DISCO is the major supplier of grinders and polishers that thin and polish wafers, and the saws that dice each individual die and interposer from wafers.

There is an okay amount of intensity for Disco, but we believe the market has appreciated everything that is happening with them. We explicitly called them 1 year ago and the stock has gone up more than 130% since. As a Japanese firm with good margins, near-monopoly status, a fantastic culture, and a more durable business than the pure packaging equipment providers, it is a great firm, but it is over extended in our opinion. Probably has more to do with in-Japan flows.

A Drop in The Bucket – Etch and Deposition

To form TSVs, RDLs, pads, and bumps: patterns need to be etched into substrates, and copper and other metals need to be deposited. We mentioned TSVs needing a high aspect ratio etch to form deep trenches in the interposer via a Deep Reactive Ion Etch. Chemical Vapor Deposition (CVD), Plasma Enhanced Chemical Vapor Deposition (PECVD), Physical Vapor Deposition (PVD), ECD (Electrochemical Deposition) are all various forms of deposition used. The usual suspects Lam Research and Applied Materials have a big presence here, but unfortunately, this doesn’t move the needle for them.

Lam Research plays a key role as etch and dep supplier for packaging. TSVs are also deep trenches so similar to channel holes for 3D NAND so naturally, Lam also supplies the DRIE systems. However, this is a fraction of Lam’s etching business in NAND, which we think is under threat from TEL.

As you look at a cross-section of one of these AI systems now that incorporates not only the GPU but a tremendous amount of high-bandwidth memory, stacks, a tremendous amount of other DRAM, NAND. All of that is packaged up inside of a 2.5D or 3D advanced package. And so just from Lam’s perspective, where we provide processes like the etch and the deposition for those advanced package steps, we see our SAM doubling in just the next 3 to 4 years because of AI — for advanced packaging — for our advanced packaging SAM…
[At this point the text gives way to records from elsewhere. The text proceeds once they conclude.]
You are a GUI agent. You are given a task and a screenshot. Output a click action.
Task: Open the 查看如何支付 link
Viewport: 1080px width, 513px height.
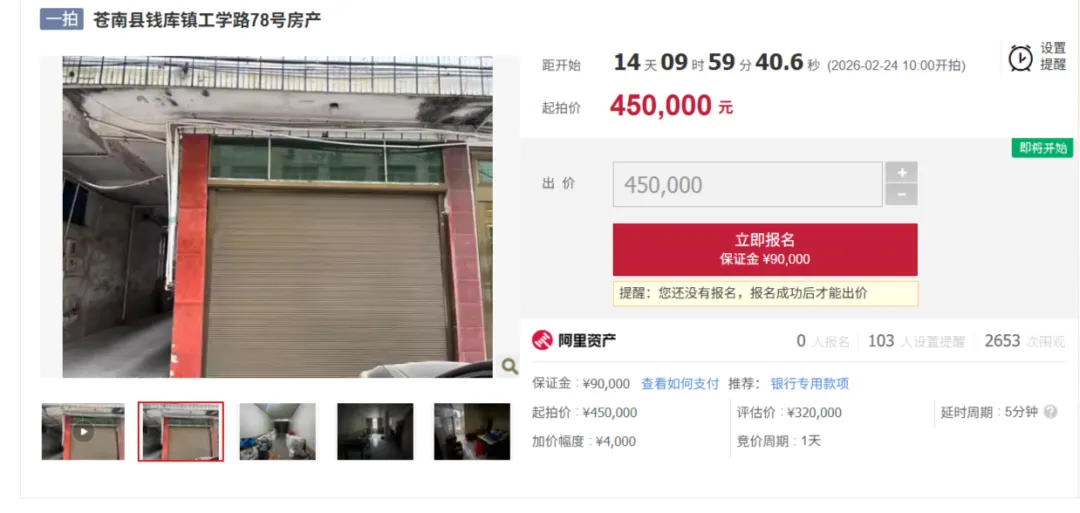coord(680,384)
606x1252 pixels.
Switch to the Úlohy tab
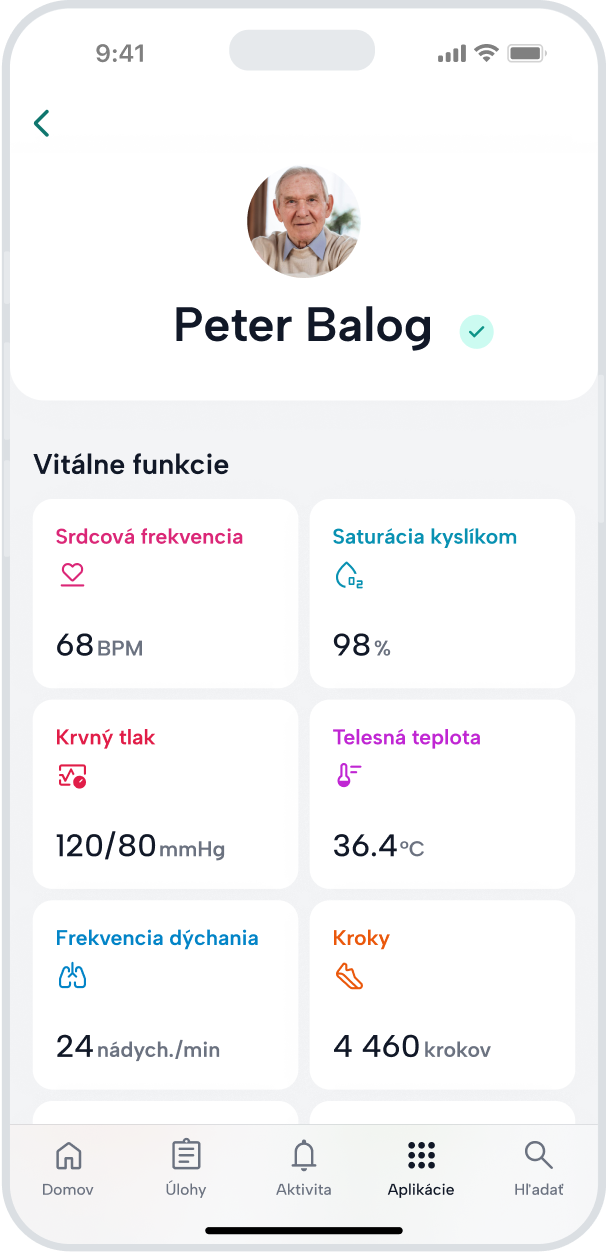pos(186,1168)
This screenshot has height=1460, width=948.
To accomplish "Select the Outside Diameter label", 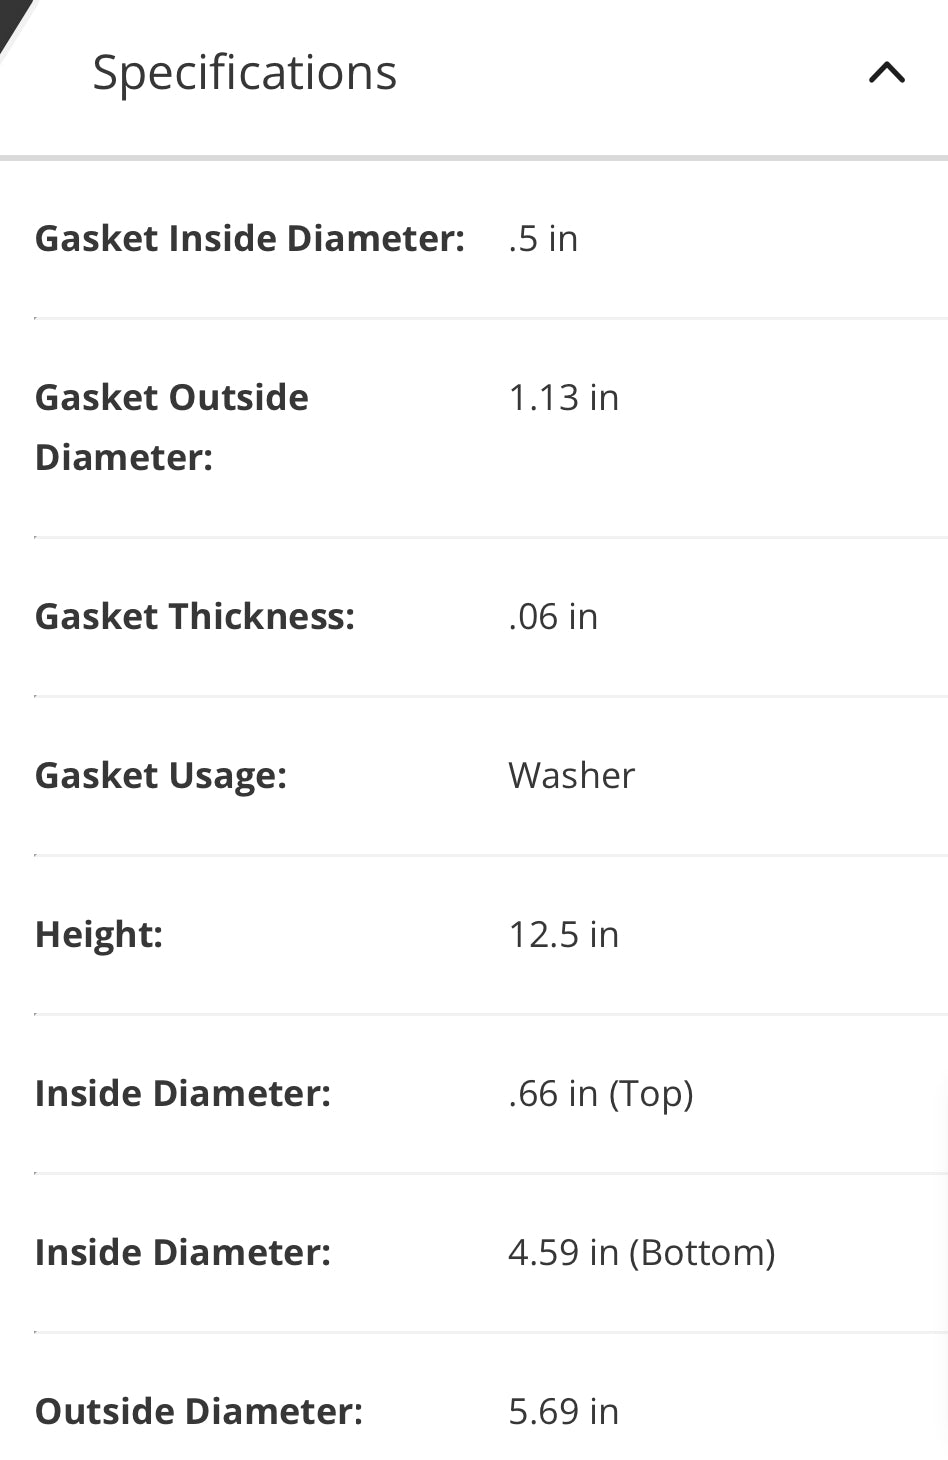I will pyautogui.click(x=199, y=1412).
…[W]e’re seeing increased demand for high-bandwidth memory, related tools for the silicon interposer related tools, everything that’s needed to put all those chips together in an AI system…”

…I mentioned [demand] already starting to emerge in things like the advanced packaging, where people realize now I need to add capacity to meet that. That’s a relatively narrow part of our demand profile.

Timothy Archer, Lam Research CEO

This is a drop in the bucket compared to the amount and number of etchs in memory and logic.

The final example is Advanced Packaging. While we are still in the early phases of industry adoption, this inflection is already a great growth area for us. Our packaging revenue has doubled in the past 3 years to over $1 billion. We have strong leadership positions in key enabling technologies, including through-silicon via, microbumping and hybrid bonding. We believe we can double revenues again in the next few years with further adoption of 3D multi-die packaging.

Gary Dickerson, Applied Materials CEO during Q2 2023 earnings call (May 2023)

Applied Materials has more share in hybrid bonding while Lam Research has more in Si Interposer and RDL fan out. As a reminder, Applied Materials gets more dollar share from hybrid bonding than Besi does, but it’s a smaller % of their revenue.

Ultimately, advanced packaging is a nice to have, but too small for these companies to meaningfully inflect on current business. The canabilization of revenue by Nvidia’s margins and huge buildouts for 2025 are for more relevant for Lam Research and Applied Materials.

Nvidia CoWoS Update

Last piece we noted Nvidia was having trouble getting the supply they wanted from TSMC and maybe were double ordering. Our understanding is TSMC is now making the commitment and will get them the capacity to keep Samsung and Amkor/UMC out of the game. While H100 will experience some ASP declines, the refresh should bump it back up, and in general, either Nvidia has over-ordered out the wazoo, or even buy-side consensus for Nvidia bulls is too low…

We have many more thoughts on each of these suppliers and this current expansion, but we wanted to keep this report under 5,000 words (we failed).